I looked around for an alternative antenna and tried the short Carlina Windom. For all the hype it didn't perform any better in the same position, the SWR drifted all over the place on 15M. and was difficult to support. Over a number of months testing and upgrading I settled on a modified version of the short G5RV. These are the changes I made -
  • Replaced all insulators with glass/ceramic
  • use open wire feeder with spacers instead of the 450 Ohm ladder line
  • Increased the open wire feeder length to improve SWR on 15 and 40m (
  • replaced all the antenna wire with flexi-weave (I only did this as the original stuff wouldn't solder) The length is 7.844M each side
  • Installed an 8 turn high power 1:1 balun at the feedpoint.
  • Replaced the coax feedline with 10M of Andrews 450
  • Increased the centre support by 1.5 m (Part of changing the 6BTV into an 80m inverted L
The finished antenna works well on 40 and 10m, ok on 30, 20 and 15M and although its a high SWR tunes on 17 and 12M. The SWR doesn't drift on any of the bands whilst running 400 watts RTTY so whilst things may be warming up in the system or tuner its not enough to be a problem.

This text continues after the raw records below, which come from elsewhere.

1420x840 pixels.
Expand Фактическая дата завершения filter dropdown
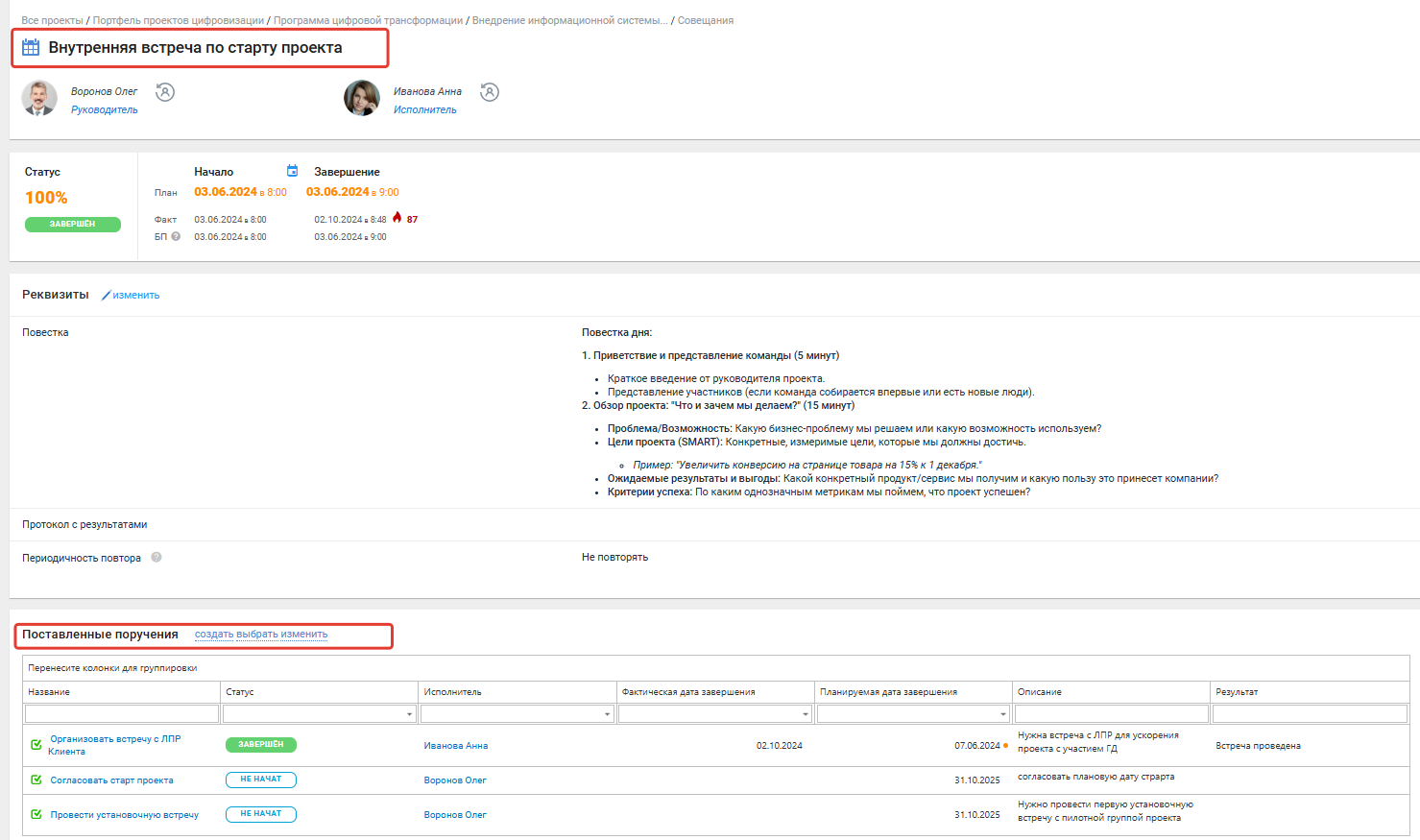pyautogui.click(x=806, y=714)
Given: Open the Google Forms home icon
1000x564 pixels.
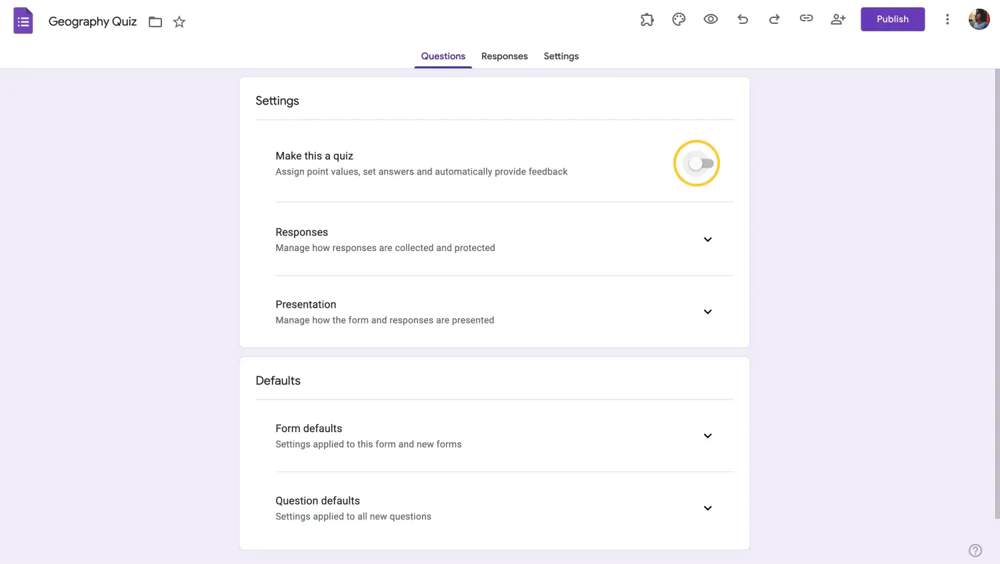Looking at the screenshot, I should (23, 21).
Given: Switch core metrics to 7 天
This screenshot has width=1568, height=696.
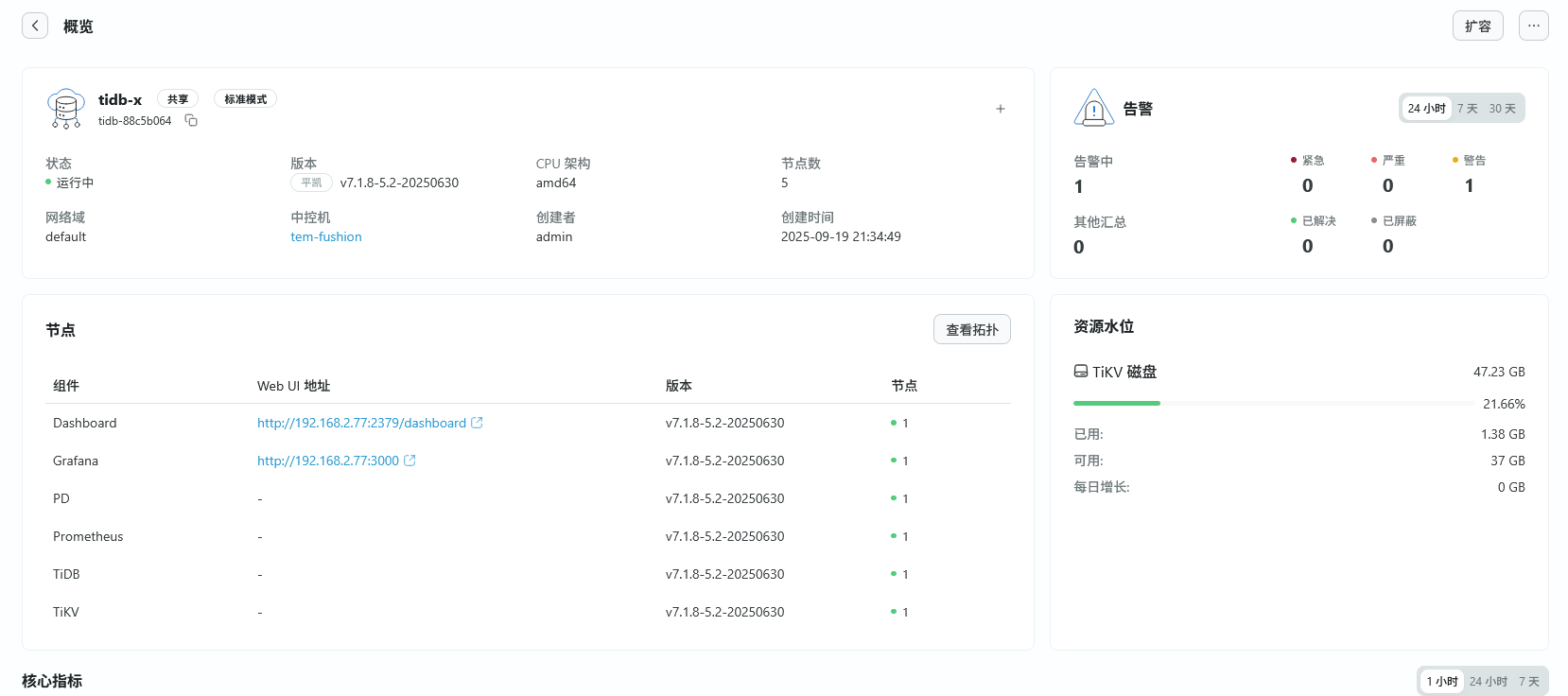Looking at the screenshot, I should click(x=1528, y=681).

Here is a photo of the finished antenna -

And the balun -

The balun is 4 inches in diameter and constructed form RG393 which is a large as RG214 but has a double silver plated screen and conductor + PTFE dielectric so its a bit more stable.

I constructed the open wire feeder using spacers from Sandpiper Aerials. Very inexpensive but you have to thread them on individually which is a bit of a chore.

This is looking up the ladder line. One side of the antenna runs trough an insulator attached to the vertical.

Originally I modelled the antenna on MMANA which indicated that it would resonate at about 28.1Mhz. In actual fact it came up at about 27.78Mhz which may be due to the height? Either way I found shortening it slightly brought it into resonance on 28.1Mhz? Most importantly it doesn't look to be a horrible match on 20 or 40m so I assume the loss in the coax isn't to high. I did consider running a tuner at the balun, I may experiment with this in the future to see if it makes a big diggerence. Does anyone make reasonable 500 Watt auto tuner?


Blogger Steve Nichols said...

I think Mmana-Gal has come up with a higher frequency resonant point than reality due to plastic-coated wire. This invariably slows the EM wave down a little and I find I have to adjust real lengths down by about 5-7%.